Manfred shook his head. "Nothing is left for me except to decide how the minnesingers will remember me after this day. To fall in battle will be far better, surely, than whatever shameful end Charles d'Anjou might be planning for me."

"But you need not fall into Anjou's hands," Daoud insisted.

"There is nowhere for me to escape to," said Manfred. "I have lost all my fighting men. All my kingdom lies open to Charles."

"Sultan Baibars would receive you as a revered guest. Or the Emperor of Constantinople."

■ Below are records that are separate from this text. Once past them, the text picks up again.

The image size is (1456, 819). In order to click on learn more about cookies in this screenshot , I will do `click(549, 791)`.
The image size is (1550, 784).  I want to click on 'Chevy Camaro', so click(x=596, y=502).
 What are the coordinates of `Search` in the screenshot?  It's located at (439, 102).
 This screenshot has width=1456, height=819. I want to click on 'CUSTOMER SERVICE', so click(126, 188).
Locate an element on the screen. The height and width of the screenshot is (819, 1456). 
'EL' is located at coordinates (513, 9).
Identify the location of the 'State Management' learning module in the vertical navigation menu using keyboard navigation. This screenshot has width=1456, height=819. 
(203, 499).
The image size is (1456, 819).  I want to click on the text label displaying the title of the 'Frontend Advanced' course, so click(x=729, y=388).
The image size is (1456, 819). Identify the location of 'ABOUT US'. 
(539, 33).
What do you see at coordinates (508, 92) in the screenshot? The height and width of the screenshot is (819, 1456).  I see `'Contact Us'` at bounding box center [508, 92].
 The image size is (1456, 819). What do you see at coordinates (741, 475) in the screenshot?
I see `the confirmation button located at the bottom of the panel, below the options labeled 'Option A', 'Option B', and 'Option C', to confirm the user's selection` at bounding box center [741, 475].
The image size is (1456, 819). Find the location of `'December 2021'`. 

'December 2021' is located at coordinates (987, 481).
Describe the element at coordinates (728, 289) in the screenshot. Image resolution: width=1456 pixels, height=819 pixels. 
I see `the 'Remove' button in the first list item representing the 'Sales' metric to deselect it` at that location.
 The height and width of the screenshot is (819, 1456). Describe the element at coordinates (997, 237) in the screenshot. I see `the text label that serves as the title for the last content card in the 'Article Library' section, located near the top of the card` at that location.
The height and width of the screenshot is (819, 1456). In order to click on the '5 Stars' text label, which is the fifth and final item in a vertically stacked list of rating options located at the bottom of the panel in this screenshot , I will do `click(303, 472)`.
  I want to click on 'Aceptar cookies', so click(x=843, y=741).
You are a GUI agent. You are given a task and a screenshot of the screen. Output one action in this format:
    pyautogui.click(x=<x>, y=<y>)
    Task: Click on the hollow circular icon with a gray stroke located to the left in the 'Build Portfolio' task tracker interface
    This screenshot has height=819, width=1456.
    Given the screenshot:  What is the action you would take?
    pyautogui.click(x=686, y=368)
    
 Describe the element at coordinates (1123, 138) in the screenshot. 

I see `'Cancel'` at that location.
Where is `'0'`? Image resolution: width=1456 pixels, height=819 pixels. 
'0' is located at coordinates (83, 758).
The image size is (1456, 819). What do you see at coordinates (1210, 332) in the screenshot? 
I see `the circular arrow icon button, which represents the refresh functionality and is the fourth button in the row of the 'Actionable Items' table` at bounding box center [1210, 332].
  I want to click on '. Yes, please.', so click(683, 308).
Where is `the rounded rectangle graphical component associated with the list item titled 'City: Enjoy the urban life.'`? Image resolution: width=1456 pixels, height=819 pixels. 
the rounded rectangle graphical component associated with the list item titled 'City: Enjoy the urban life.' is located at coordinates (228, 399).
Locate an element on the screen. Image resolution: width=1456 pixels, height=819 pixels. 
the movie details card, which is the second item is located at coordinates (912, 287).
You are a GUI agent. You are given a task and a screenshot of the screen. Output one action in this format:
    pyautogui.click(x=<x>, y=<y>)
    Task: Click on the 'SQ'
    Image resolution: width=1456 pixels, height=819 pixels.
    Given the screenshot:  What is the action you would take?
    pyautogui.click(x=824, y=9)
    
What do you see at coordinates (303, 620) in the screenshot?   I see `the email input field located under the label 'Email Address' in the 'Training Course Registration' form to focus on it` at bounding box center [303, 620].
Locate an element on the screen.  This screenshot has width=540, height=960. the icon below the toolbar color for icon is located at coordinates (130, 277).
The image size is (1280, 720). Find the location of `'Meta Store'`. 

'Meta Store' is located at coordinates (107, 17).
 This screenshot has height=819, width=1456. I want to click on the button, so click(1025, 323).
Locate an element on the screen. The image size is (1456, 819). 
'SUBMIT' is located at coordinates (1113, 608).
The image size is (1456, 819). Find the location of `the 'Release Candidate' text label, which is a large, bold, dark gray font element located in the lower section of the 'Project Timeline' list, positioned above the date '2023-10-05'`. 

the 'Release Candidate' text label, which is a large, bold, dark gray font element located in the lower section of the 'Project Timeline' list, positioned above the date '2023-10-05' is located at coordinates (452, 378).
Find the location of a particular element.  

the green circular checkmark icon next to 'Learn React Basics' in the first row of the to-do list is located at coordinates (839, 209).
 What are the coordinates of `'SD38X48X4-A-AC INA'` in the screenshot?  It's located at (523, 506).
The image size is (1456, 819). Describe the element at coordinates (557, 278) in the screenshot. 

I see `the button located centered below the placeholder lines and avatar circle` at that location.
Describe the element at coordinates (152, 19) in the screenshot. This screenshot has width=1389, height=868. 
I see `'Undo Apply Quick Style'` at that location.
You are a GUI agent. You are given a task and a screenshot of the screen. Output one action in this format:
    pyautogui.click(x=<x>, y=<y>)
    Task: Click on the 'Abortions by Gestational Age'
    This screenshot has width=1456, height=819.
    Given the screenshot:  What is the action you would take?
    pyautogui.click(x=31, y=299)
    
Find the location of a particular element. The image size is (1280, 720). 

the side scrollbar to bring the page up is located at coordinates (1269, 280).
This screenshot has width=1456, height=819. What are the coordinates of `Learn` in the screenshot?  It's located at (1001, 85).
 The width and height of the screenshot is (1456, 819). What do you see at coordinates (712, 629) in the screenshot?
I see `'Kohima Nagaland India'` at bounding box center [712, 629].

And we could take Sophia there with us.

Manfred shook his head with a rueful smile. "I would be honored to eat your sultan's bread and salt. Or to visit that wonderful city, Constantinople. But I do not want to see the shambles Anjou makes of this land my father and I labored so many years to make beautiful. And—I have been a king, and I do not want to end my life as an exile."

But we are all exiles, Daoud thought.

Manfred continued. "I thank you for all your help, Daoud. You must get away while you still have a chance."

Tears burning his eyes, Daoud saw that the little space Manfred's men defended had shrunk even as they spoke. He thought of Sophia, waiting for him in Benevento. He thought of El Kahira, of Blossoming Reed, of going before Baibars and telling him he had failed to stop the alliance of Tartars and Christians.

He would never see any of them again.